Local hospitals are involved in developing key technologies and participating in new medical equipment research to fight lung cancer.

Precise and individualized radiation therapy can achieve effects similar to surgery for patients with early-stage lung cancer who are unable to receive surgery due to their age, physical condition or other reasons, local medical experts said.

With some 68,000 people being diagnosed with cancer in Shanghai every year, lung cancer, at 18.1 percent of all cases, is the type with the highest incidence and mortality.

It is responsible for the deaths of 24.2 percent of patients killed by cancer every year.

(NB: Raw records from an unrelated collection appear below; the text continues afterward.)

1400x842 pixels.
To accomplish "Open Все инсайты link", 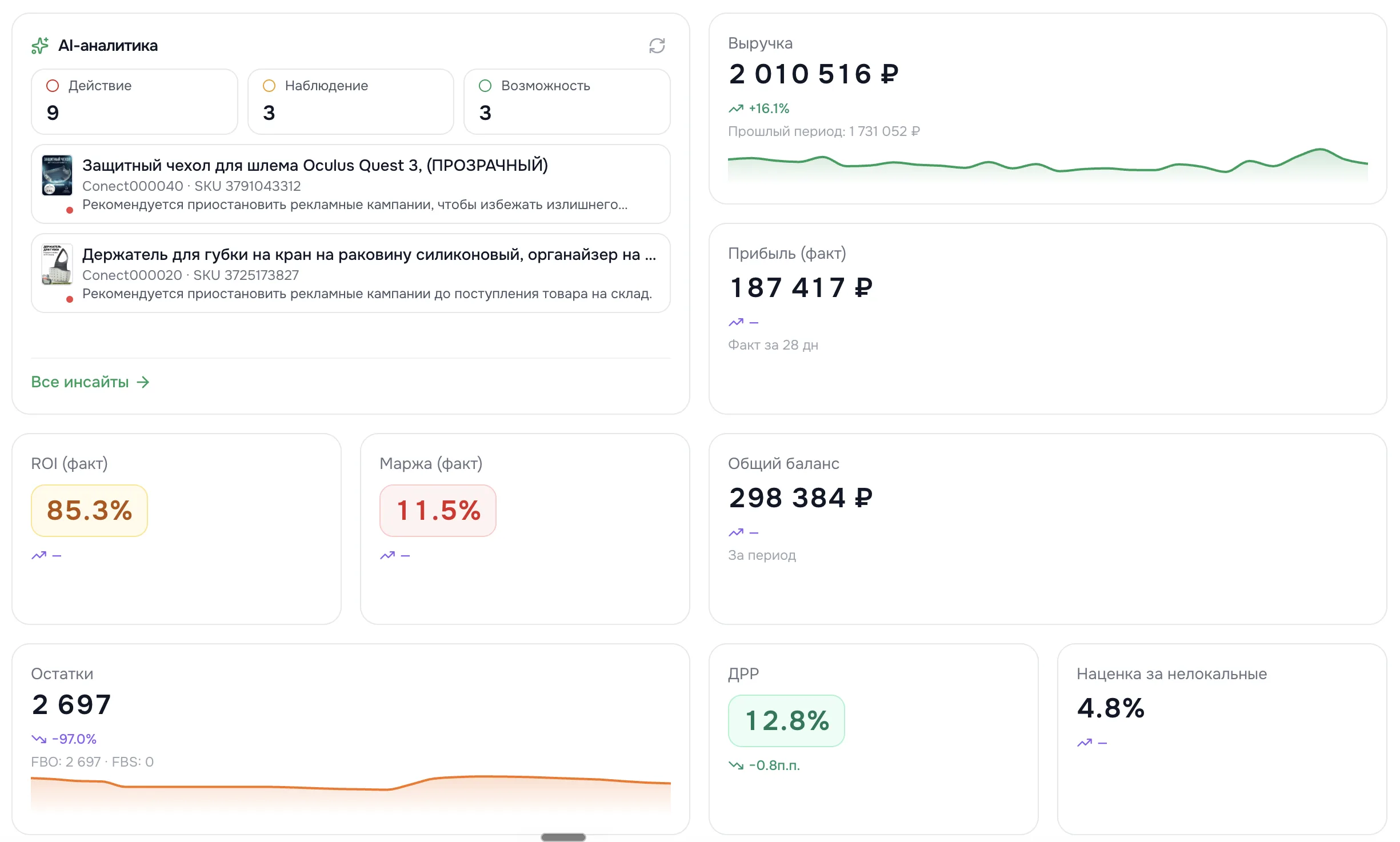I will pyautogui.click(x=90, y=382).
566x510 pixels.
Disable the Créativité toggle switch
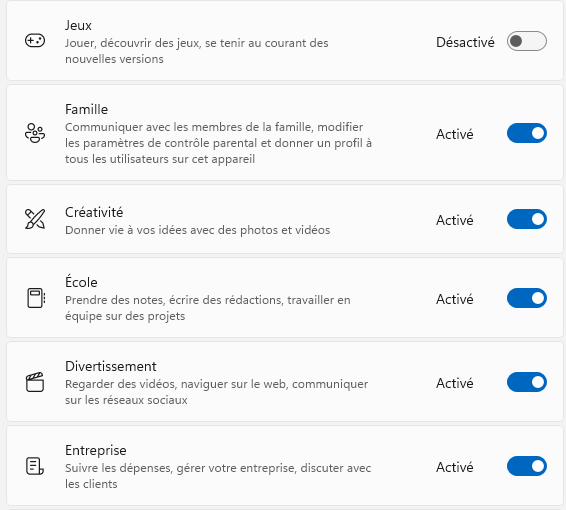pos(527,219)
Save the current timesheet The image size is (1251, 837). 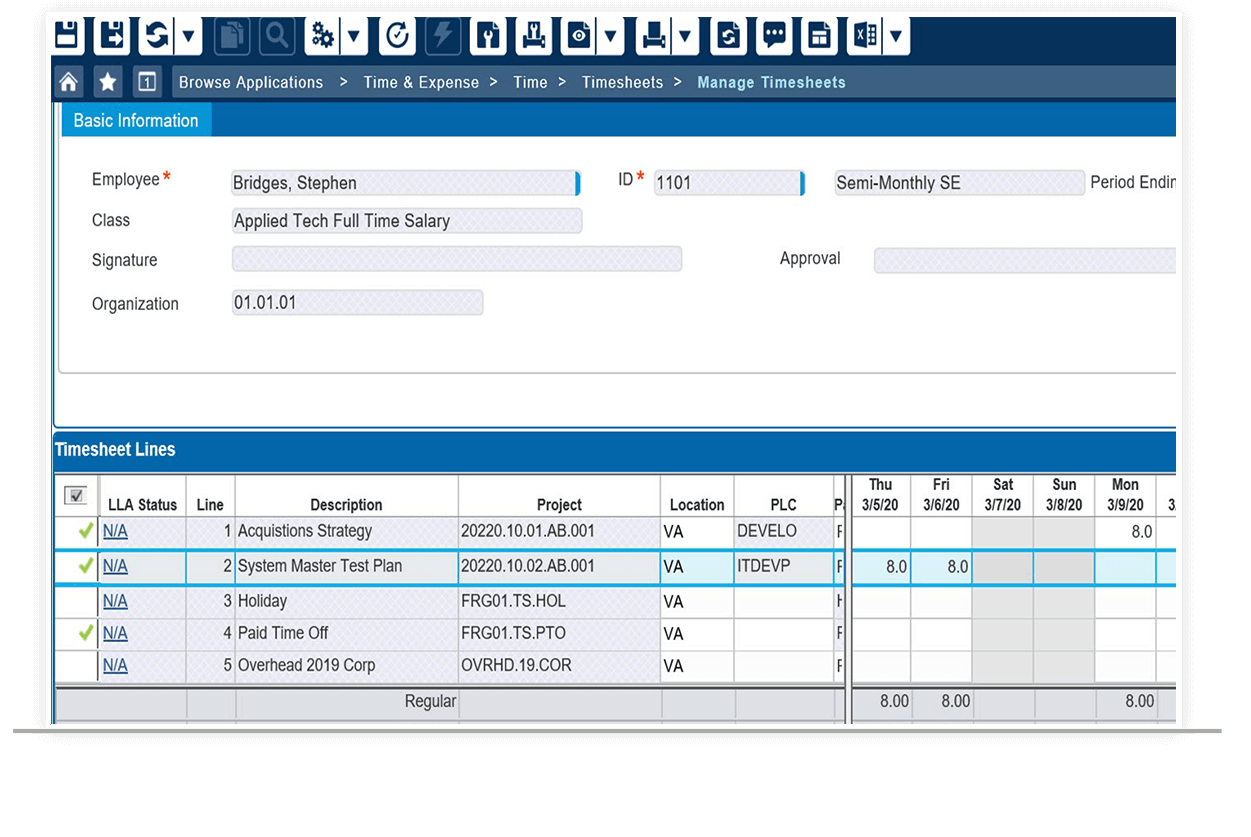point(65,35)
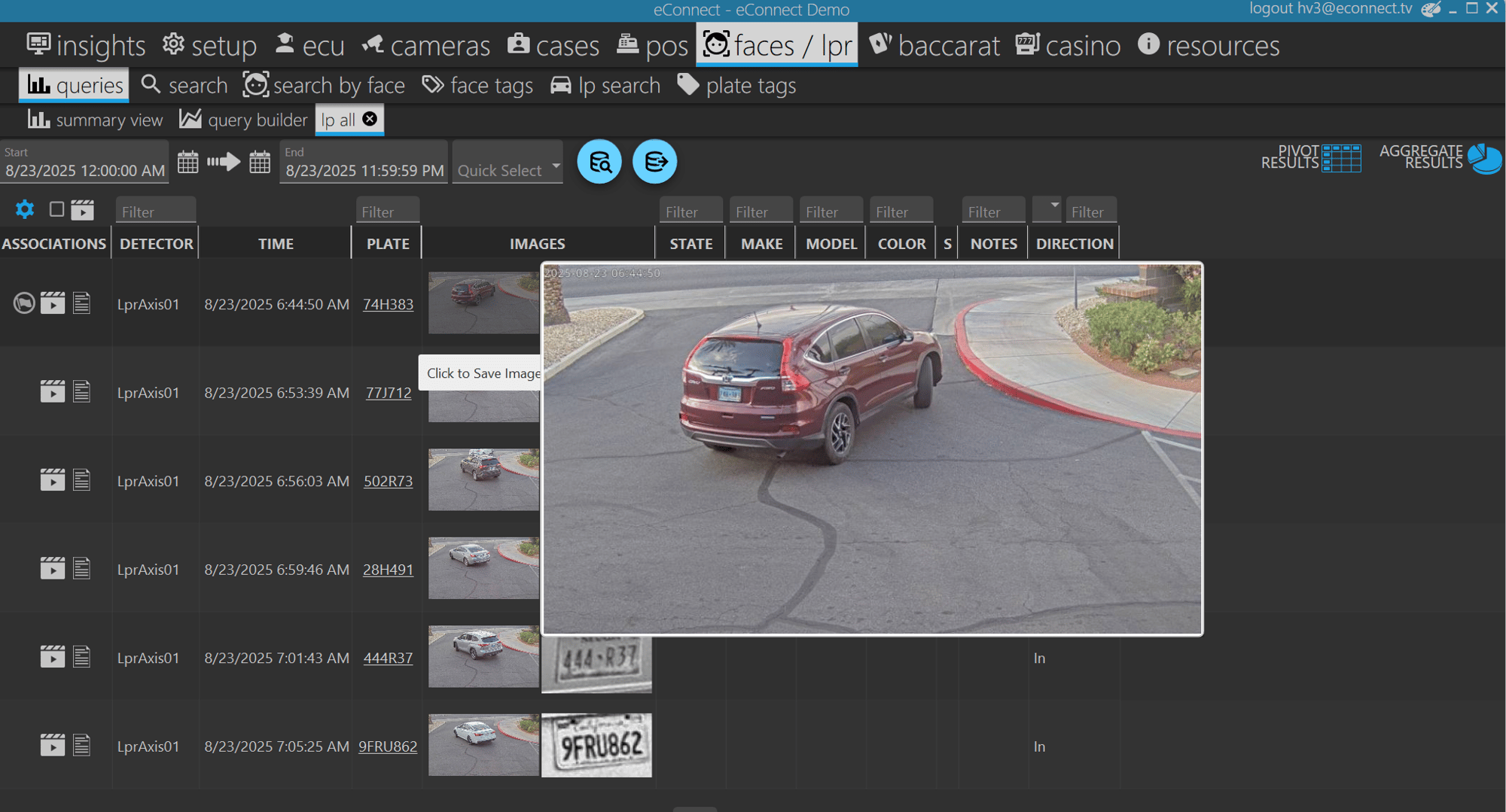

With the promotion of low-dose CT scans for lung cancer screening, more people with early-stage lung cancer can be detected. Through surgery, almost all patients in the early stage can survive for more than five years.

“But there are many patients in the early stage who can’t receive surgery because they are old, have other diseases, or have multiple lung nodules,” said Dr Fu Xiaolong, director of Shanghai Chest Hospital’s radiation department. 

Fu said that many people think radiation can only be used for those in the late stage of cancer, but that it is actually useful for patients in other stages, too. 

"To help these patients, we have developed key technologies for individualized and precise radiation treatment,"  Fu said. They have also set up a whole-process management system covering patients' life environments, clinical information, diagnoses and treatment, all performed using big-data.

In addition to developing key technologies and participating in new medical equipment research, local hospitals are involved in new, domestic-made drug and therapy development.

Shanghai Chest Hospital has teamed up with over ten leading hospitals, research institutes and universities across the nation to carry out studies specifically targeting immunity therapy for Chinese lung cancer patients.

“We set up a basic database for immune checkpoints of lung cancer for Chinese patients and found differences between them and Western patients,” said Dr Lu Shun from Shanghai Chest Hospital. 

“Immunity therapy is a very promising treatment and will help achieve chemo-free treatment for lung cancer in the near future.”